- _What to produce_
The entries follow. Copy every line in which "screenshot" appears.

- _Material to process_
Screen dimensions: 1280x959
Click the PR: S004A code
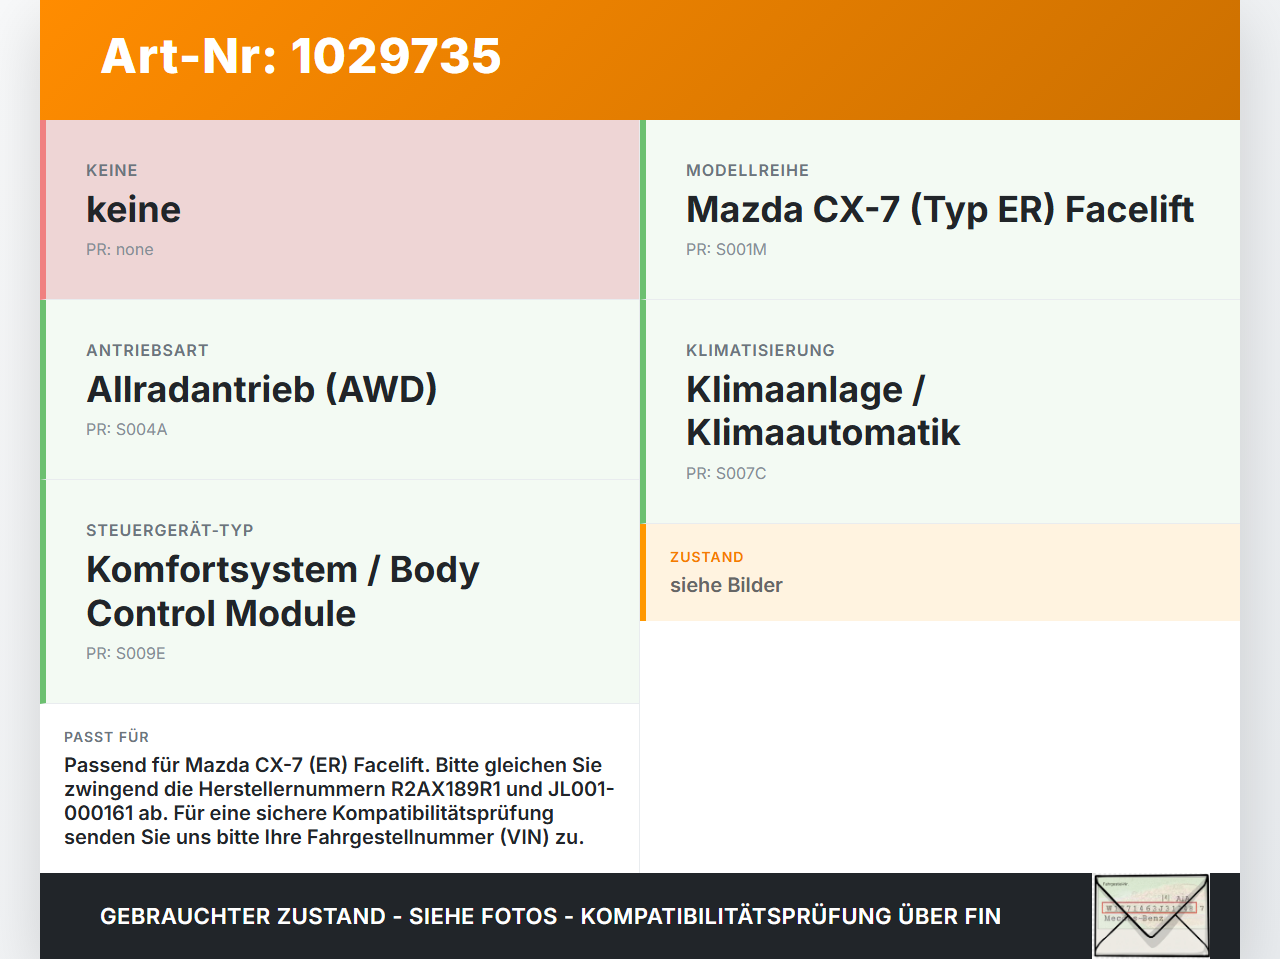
==
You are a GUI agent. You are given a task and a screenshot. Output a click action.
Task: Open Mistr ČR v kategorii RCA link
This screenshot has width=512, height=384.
* * *
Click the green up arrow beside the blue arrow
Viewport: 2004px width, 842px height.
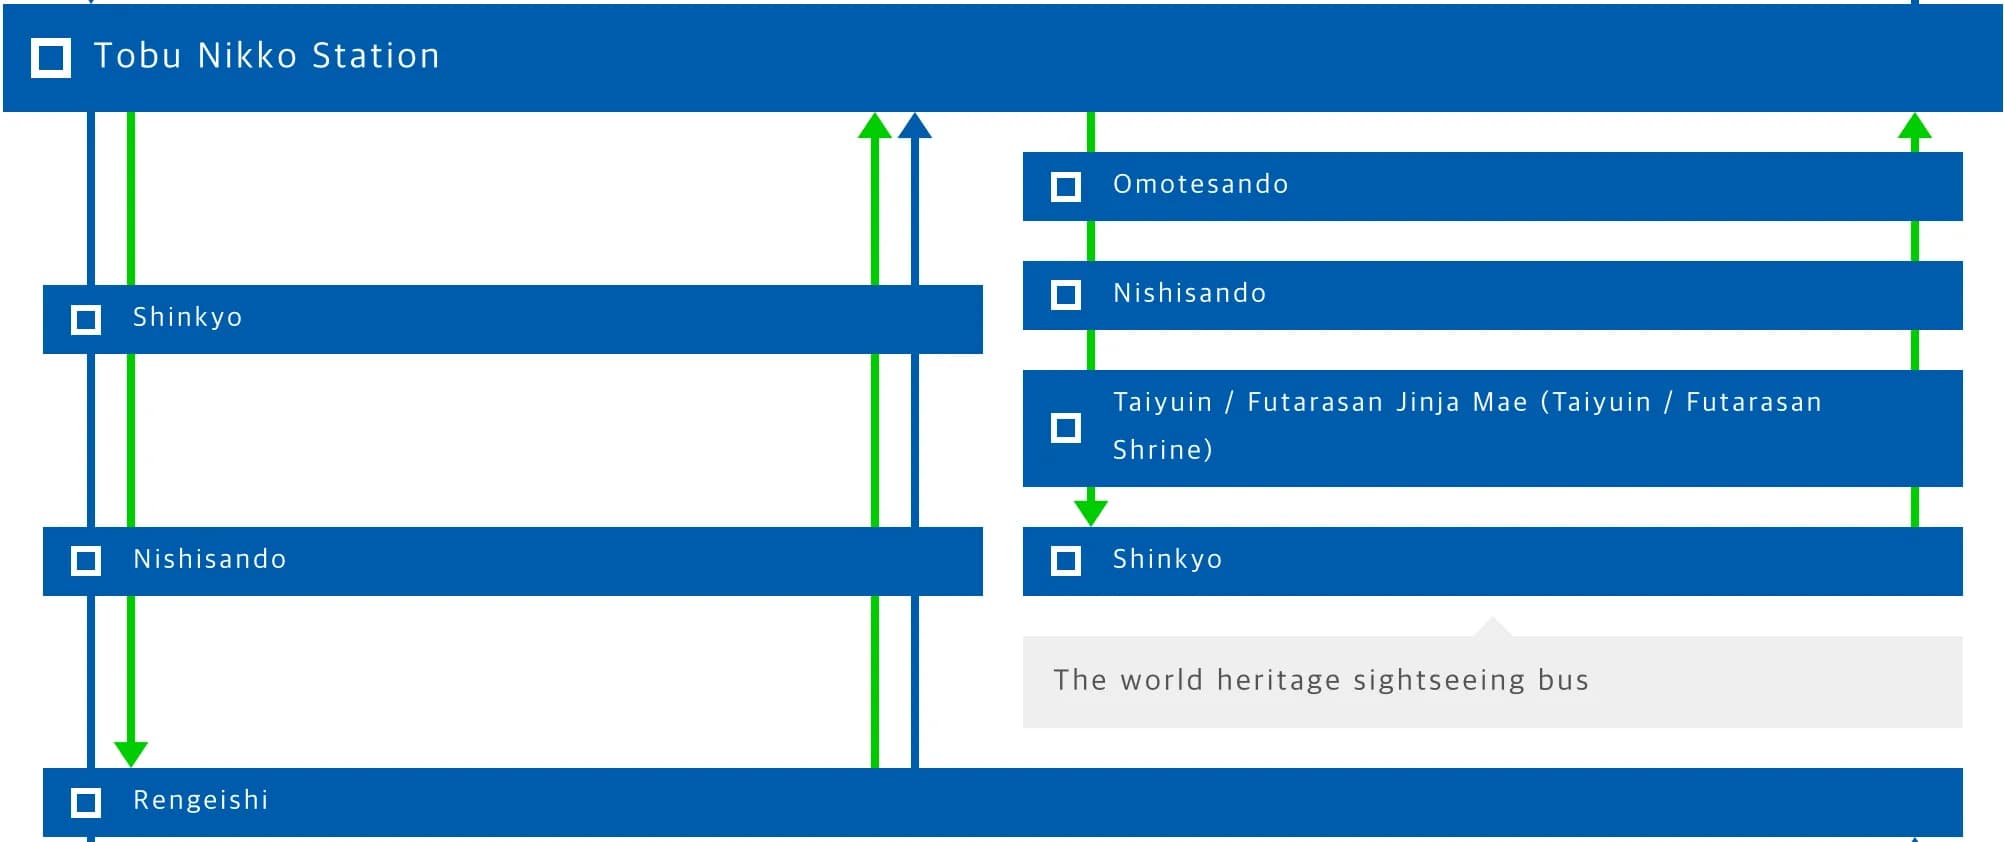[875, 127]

- _Solution to the exercise_
You are a GUI agent. You are given a task and a screenshot. Output a click action.
This screenshot has width=512, height=384.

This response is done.